START SUPPLIED ENTRIES

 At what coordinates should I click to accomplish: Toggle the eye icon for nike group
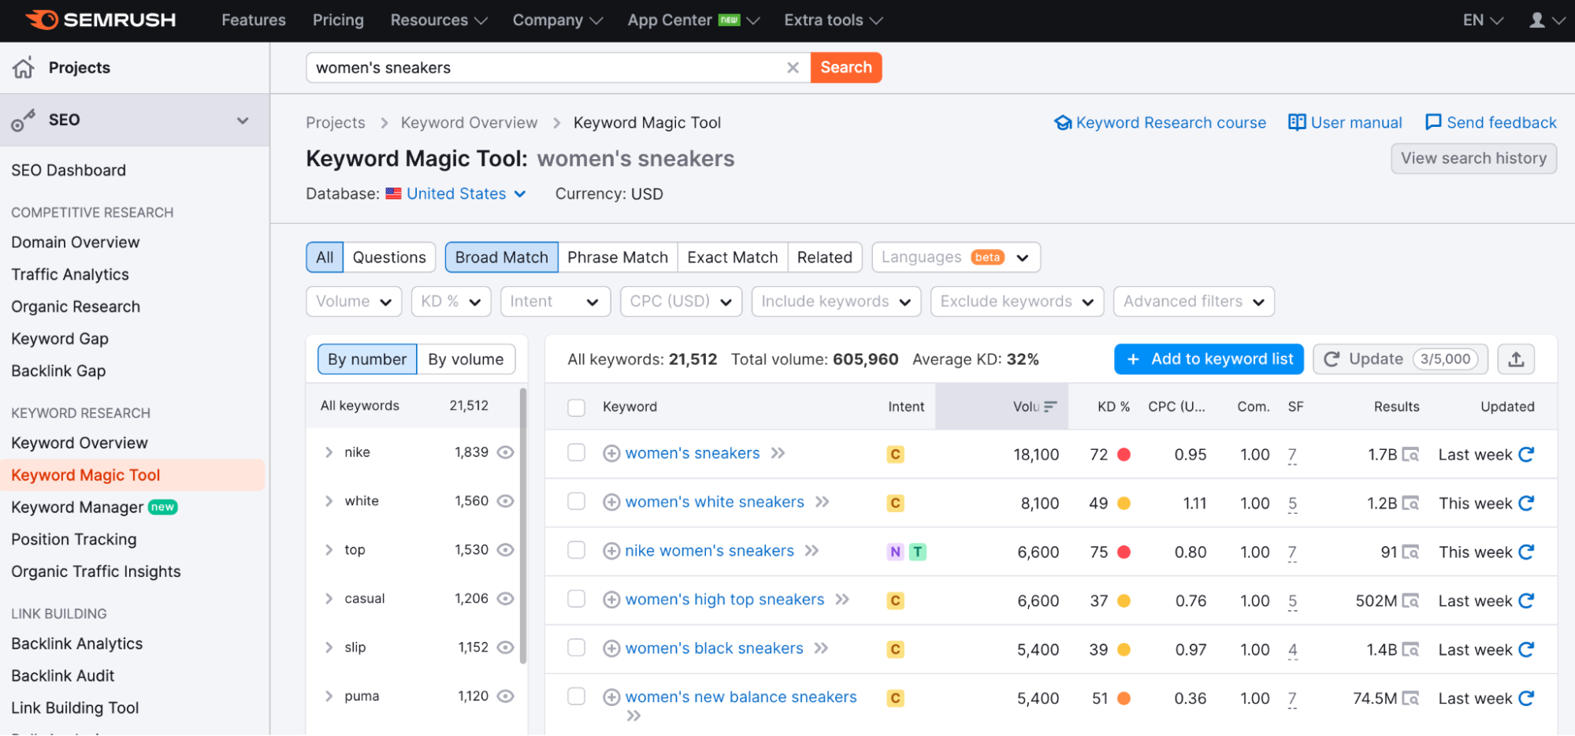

END SUPPLIED ENTRIES
START SUPPLIED ENTRIES

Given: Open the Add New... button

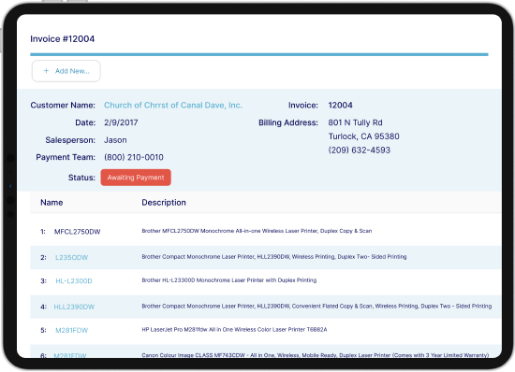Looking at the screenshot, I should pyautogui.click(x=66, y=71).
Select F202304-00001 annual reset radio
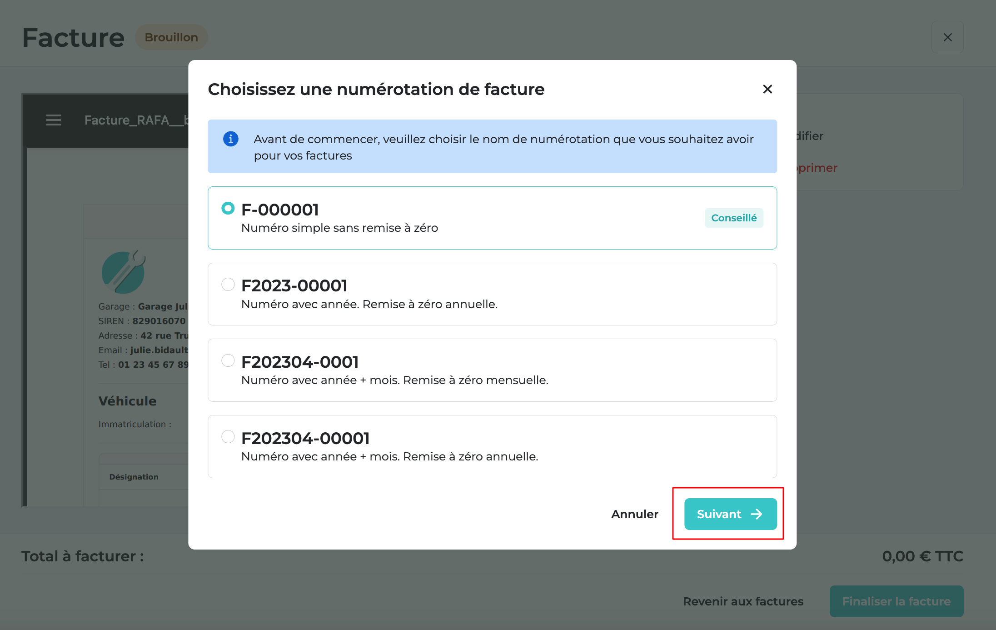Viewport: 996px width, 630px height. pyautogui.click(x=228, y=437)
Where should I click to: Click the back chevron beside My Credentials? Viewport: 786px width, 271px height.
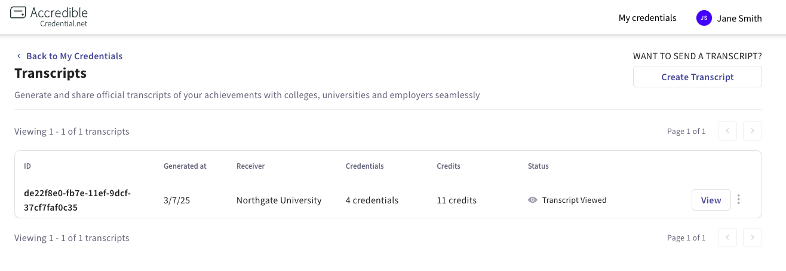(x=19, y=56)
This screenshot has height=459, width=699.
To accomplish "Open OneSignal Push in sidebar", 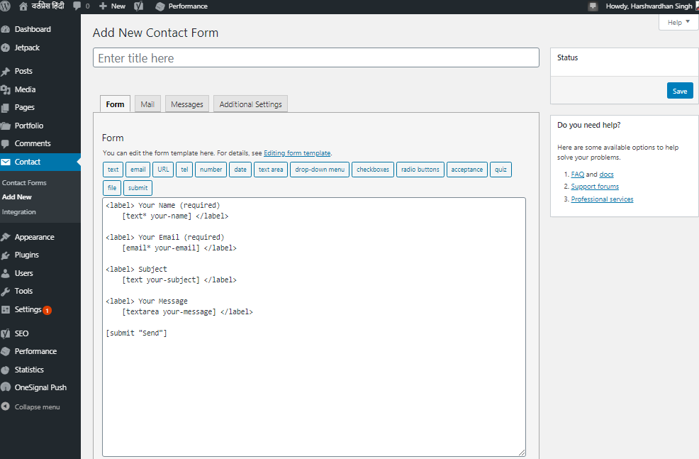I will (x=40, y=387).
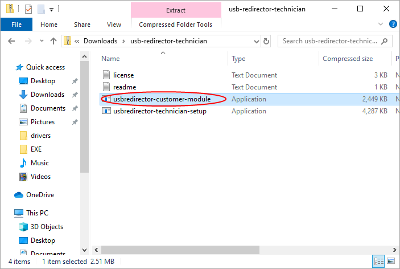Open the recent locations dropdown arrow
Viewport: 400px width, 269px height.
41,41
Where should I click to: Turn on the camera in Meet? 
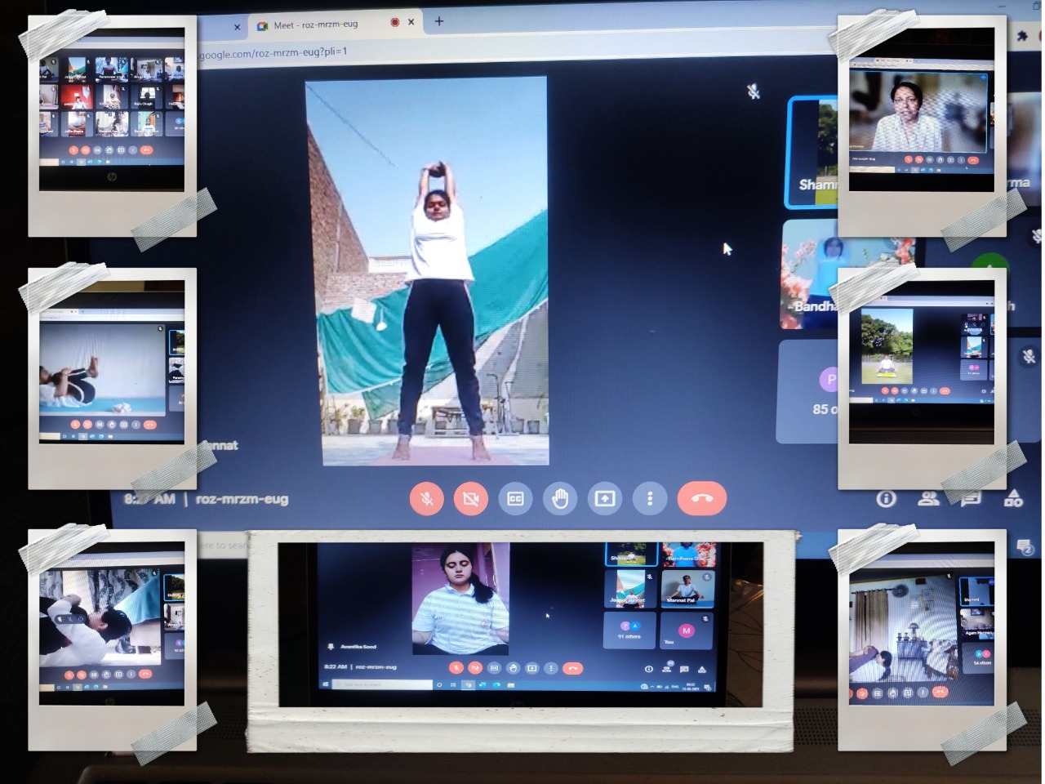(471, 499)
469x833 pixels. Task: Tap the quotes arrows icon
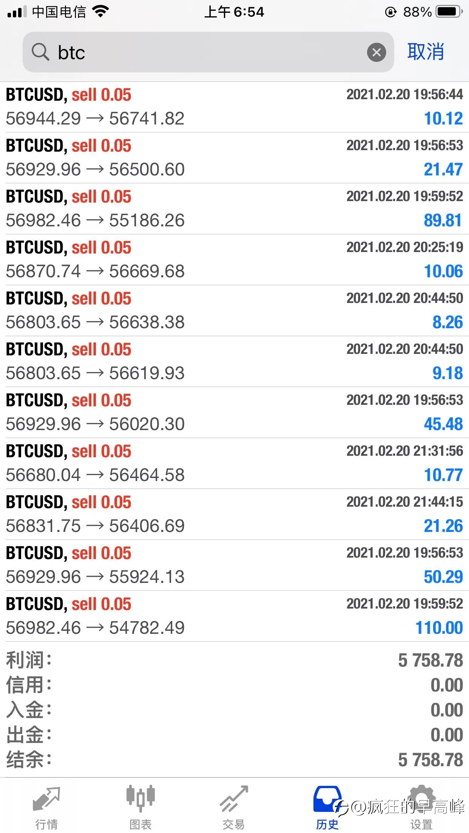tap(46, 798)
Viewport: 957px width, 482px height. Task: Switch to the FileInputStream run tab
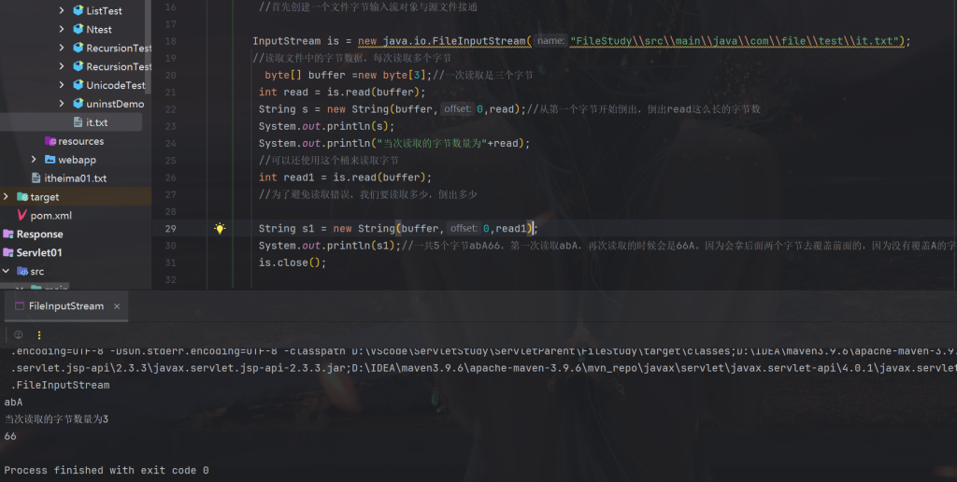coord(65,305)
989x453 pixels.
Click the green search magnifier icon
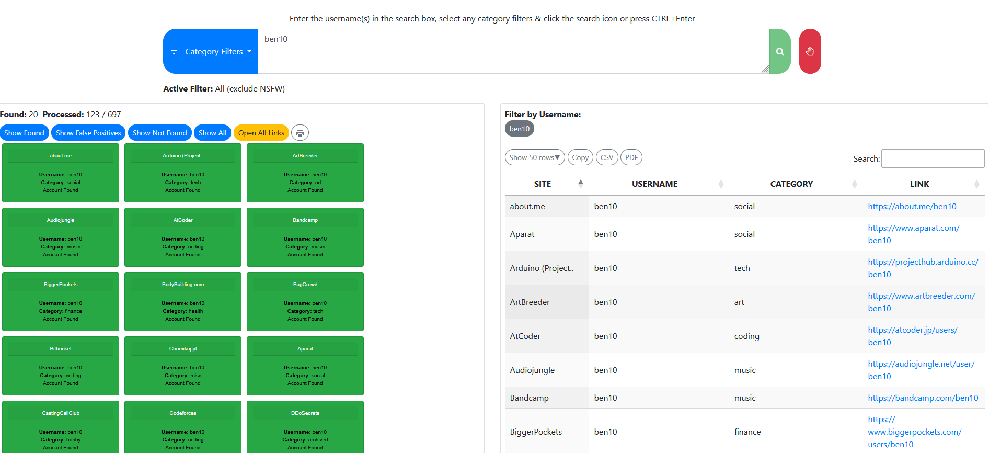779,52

END SUPPLIED ENTRIES

THE PROBLEM → "Where should I click to: Click" marks the first line to copy, and "This screenshot has height=459, width=699." marks the last. Repeat that stretch above exactly, with no pictures.

PROBLEM SOLUTION →
Where should I click to: Click the back chevron beside My Credentials? Viewport: 786px width, 271px height.
(x=19, y=56)
This screenshot has height=459, width=699.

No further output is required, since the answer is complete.